George Bernard Shaw once noted that Britain and America are “two nations separated by a common language” and although this may not largely be true as regards the theatre (or theater) there are certainly a couple of genres which seem to be more in tune with one side of the Atlantic than the other. In Britain pantomime reigns supreme every winter yet our US cousins find it an almost total mystery – much in the same way as when the rules of cricket are explained. Meanwhile, found mostly in America, the tradition of vaudeville is one that has largely passed us by. Its closest UK relative would probably be music hall or what might be termed light entertainment variety shows. If you want to see what you’ve been missing then head for Old Hats which puts a modern day spin on this traditional art form.
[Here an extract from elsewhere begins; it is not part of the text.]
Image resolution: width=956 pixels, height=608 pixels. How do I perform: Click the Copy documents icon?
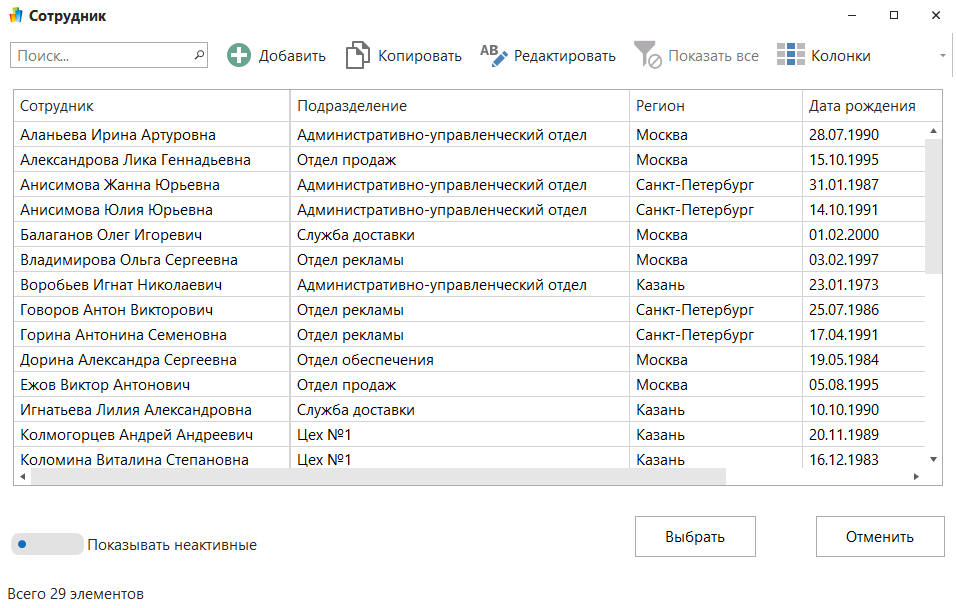click(x=358, y=56)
First performed off Broadway in 2013 and again a few years later, this recording is a televised version of the second iteration of a show performed by rubber faced and rubber limbed duo Bill Irwin and David Shiner. Theirs is an almost dialogueless performance in the clowning tradition and, although there may be no red noses, there are plenty of oversized hats, extremely baggy trousers/pants and big floppy shoes on display. They work their way through a series of sketches which include some impressive juggling skills and pay homage to silent movie stars especially Keaton and Chaplin, none more so than in Shiner’s homage The Hobo which deliberately recalls the antics of the latter’s most famous character. Irwin also evokes the same era with The Waiter when he gets into an ongoing tangle with a pot of spaghetti.


The pair are also unafraid to bring things rather more up to date as when they play an ever more desperately sparring pair of vote-grabbing politicians in The Debate. There is also some well deployed use of modern technology on display. As an opener we see them being chased by a back projected huge Indiana Jones type boulder and in one of the cleverest pieces, Mr Business, there is liberal and innovative use of a mobile phone and a tablet to enhance the action. My favourite piece was the very funny A Magic Act featuring the pair as a ponytailed hip thrusting conjurer and his “glamorous” pouty assistant who is clearly jealous of his relationship with members of the audience. The piece builds nicely with the magic working well at first but then the act falls apart as it progresses. A stooge from the audience (?) gets cut in half and the rabbit from the top hat has to be given CPR; at the end I went back and replayed this sequence and enjoyed the skill with which it is put together even more. Cowboy Cinema also involves audience participation but goes on for just a bit too long to remain truly funny.


In between the sketches there are songs from Shaina Taub and her band which veer mostly towards the sardonic with some witty lyrics and performed in a variety of styles. The quintet also underscores much of the action with percussionists – there are two of them required – being particularly busy with all the drum rolls, paradiddles, cymbal strikes and so on which punctuate the action. How much so can be seen in the accompanying transcript which, having almost no dialogue, consists largely of sound cues:

[ Drumroll ]

[ Drumbeats and cymbals crashing ]

[ Laughter, applause ]

[ Drumroll ]

[ Cymbals crash ]

[ Cymbals crash ]

[ Whistles ]

[ Drumbeats and cymbals crashing ]

….And so on


I wasn’t in the mood for anything heavy yesterday, so this hit the proverbial spot and was also an interesting delve into a theatrical tradition about which I only knew a little. What I discovered is that there is actually quite a lot of similarity between pantomime and vaudeville with both emerging from the same base source, commedia dell’arte. Perhaps our theatrical traditions aren’t so very different after all offering up undemanding and fun entertainment which looks simple enough but actually is highly complex in its construction and performance. So (old) hats off to the executors.